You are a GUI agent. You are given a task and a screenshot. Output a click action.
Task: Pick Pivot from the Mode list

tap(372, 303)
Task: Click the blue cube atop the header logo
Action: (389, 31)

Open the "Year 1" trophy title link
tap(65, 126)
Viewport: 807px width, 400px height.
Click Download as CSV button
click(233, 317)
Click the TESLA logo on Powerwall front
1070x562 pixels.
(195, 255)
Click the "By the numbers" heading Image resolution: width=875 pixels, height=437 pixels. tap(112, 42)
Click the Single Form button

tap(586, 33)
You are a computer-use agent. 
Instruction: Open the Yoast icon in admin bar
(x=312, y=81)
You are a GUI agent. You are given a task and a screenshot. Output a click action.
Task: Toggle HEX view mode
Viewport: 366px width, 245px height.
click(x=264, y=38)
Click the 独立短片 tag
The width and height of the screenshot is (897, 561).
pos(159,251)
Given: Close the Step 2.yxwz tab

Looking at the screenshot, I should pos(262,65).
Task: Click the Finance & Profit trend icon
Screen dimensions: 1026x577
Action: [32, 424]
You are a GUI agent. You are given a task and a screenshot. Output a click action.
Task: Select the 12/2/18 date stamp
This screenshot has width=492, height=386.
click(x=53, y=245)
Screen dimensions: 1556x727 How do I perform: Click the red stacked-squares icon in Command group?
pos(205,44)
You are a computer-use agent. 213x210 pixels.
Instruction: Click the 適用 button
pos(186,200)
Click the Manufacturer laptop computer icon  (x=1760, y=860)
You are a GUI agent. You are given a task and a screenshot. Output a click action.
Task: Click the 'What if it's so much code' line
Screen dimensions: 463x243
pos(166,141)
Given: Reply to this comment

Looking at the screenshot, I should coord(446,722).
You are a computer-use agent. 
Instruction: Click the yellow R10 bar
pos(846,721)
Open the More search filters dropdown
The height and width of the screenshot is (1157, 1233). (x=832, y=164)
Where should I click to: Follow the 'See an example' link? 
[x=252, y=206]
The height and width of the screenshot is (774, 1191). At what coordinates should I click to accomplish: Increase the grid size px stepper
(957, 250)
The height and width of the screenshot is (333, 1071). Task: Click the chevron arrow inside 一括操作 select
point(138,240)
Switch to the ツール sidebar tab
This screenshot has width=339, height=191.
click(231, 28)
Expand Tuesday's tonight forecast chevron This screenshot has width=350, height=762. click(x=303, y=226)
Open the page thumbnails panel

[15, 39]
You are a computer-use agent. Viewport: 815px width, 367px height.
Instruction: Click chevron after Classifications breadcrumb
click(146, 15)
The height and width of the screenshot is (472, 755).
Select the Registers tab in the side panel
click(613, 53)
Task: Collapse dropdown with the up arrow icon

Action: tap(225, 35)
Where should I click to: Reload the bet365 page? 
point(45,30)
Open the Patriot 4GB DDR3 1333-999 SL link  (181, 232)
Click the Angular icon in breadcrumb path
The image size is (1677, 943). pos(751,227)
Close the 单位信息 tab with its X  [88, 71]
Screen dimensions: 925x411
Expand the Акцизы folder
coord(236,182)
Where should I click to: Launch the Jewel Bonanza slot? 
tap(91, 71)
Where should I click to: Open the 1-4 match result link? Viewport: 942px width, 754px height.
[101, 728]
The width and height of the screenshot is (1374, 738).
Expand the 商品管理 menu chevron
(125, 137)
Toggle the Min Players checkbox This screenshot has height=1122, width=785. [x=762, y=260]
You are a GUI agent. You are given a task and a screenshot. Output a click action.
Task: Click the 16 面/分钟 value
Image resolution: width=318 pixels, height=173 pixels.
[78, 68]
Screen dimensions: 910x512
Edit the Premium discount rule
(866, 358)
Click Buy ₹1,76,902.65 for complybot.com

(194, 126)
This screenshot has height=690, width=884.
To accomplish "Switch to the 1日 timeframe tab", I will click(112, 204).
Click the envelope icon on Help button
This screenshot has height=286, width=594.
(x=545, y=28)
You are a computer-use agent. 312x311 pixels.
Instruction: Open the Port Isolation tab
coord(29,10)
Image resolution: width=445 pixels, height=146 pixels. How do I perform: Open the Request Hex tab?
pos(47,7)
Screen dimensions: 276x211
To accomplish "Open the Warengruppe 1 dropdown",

────────────────

**OBJECTIVE**
Reproduce all of the material above line for line, without changing anything.

**EXERCISE SOLUTION**
You are a GUI agent. You are given a task and a screenshot. Output a click action.
Task: Pick Pivot from the Mode list

tap(372, 303)
Task: Click the blue cube atop the header logo
Action: (389, 31)

Open the "Year 1" trophy title link
tap(65, 126)
Viewport: 807px width, 400px height.
Click Download as CSV button
click(233, 317)
Click the TESLA logo on Powerwall front
1070x562 pixels.
(195, 255)
Click the "By the numbers" heading Image resolution: width=875 pixels, height=437 pixels. tap(112, 42)
Click the Single Form button

tap(586, 33)
You are a computer-use agent. 
Instruction: Open the Yoast icon in admin bar
(x=312, y=81)
You are a GUI agent. You are given a task and a screenshot. Output a click action.
Task: Toggle HEX view mode
Viewport: 366px width, 245px height.
click(x=264, y=38)
Click the 独立短片 tag
The width and height of the screenshot is (897, 561).
pos(159,251)
Given: Close the Step 2.yxwz tab

Looking at the screenshot, I should pos(262,65).
Task: Click the Finance & Profit trend icon
Screen dimensions: 1026x577
Action: [32, 424]
You are a GUI agent. You are given a task and a screenshot. Output a click action.
Task: Select the 12/2/18 date stamp
This screenshot has width=492, height=386.
click(x=53, y=245)
Screen dimensions: 1556x727 How do I perform: Click the red stacked-squares icon in Command group?
pos(205,44)
You are a computer-use agent. 213x210 pixels.
Instruction: Click the 適用 button
pos(186,200)
Click the Manufacturer laptop computer icon  (x=1760, y=860)
You are a GUI agent. You are given a task and a screenshot. Output a click action.
Task: Click the 'What if it's so much code' line
Screen dimensions: 463x243
pos(166,141)
Given: Reply to this comment

Looking at the screenshot, I should coord(446,722).
You are a computer-use agent. 
Instruction: Click the yellow R10 bar
pos(846,721)
Open the More search filters dropdown
The height and width of the screenshot is (1157, 1233). (x=832, y=164)
Where should I click to: Follow the 'See an example' link? 
[x=252, y=206]
The height and width of the screenshot is (774, 1191). At what coordinates should I click to accomplish: Increase the grid size px stepper
(957, 250)
The height and width of the screenshot is (333, 1071). Task: Click the chevron arrow inside 一括操作 select
point(138,240)
Switch to the ツール sidebar tab
This screenshot has width=339, height=191.
click(231, 28)
Expand Tuesday's tonight forecast chevron This screenshot has width=350, height=762. click(x=303, y=226)
Open the page thumbnails panel

[15, 39]
You are a computer-use agent. Viewport: 815px width, 367px height.
Instruction: Click chevron after Classifications breadcrumb
click(146, 15)
The height and width of the screenshot is (472, 755).
Select the Registers tab in the side panel
click(613, 53)
Task: Collapse dropdown with the up arrow icon

Action: tap(225, 35)
Where should I click to: Reload the bet365 page? 
point(45,30)
Open the Patriot 4GB DDR3 1333-999 SL link  (181, 232)
Click the Angular icon in breadcrumb path
The image size is (1677, 943). pos(751,227)
Close the 单位信息 tab with its X  [88, 71]
Screen dimensions: 925x411
Expand the Акцизы folder
coord(236,182)
Where should I click to: Launch the Jewel Bonanza slot? 
tap(91, 71)
Where should I click to: Open the 1-4 match result link? Viewport: 942px width, 754px height.
[101, 728]
The width and height of the screenshot is (1374, 738).
Expand the 商品管理 menu chevron
(125, 137)
Toggle the Min Players checkbox This screenshot has height=1122, width=785. [x=762, y=260]
You are a GUI agent. You are given a task and a screenshot. Output a click action.
Task: Click the 16 面/分钟 value
Image resolution: width=318 pixels, height=173 pixels.
[78, 68]
Screen dimensions: 910x512
Edit the Premium discount rule
(866, 358)
Click Buy ₹1,76,902.65 for complybot.com

(194, 126)
This screenshot has height=690, width=884.
To accomplish "Switch to the 1日 timeframe tab", I will click(112, 204).
Click the envelope icon on Help button
This screenshot has height=286, width=594.
(x=545, y=28)
You are a computer-use agent. 312x311 pixels.
Instruction: Open the Port Isolation tab
coord(29,10)
Image resolution: width=445 pixels, height=146 pixels. How do I perform: Open the Request Hex tab?
pos(47,7)
Screen dimensions: 276x211
To accomplish "Open the Warengruppe 1 dropdown",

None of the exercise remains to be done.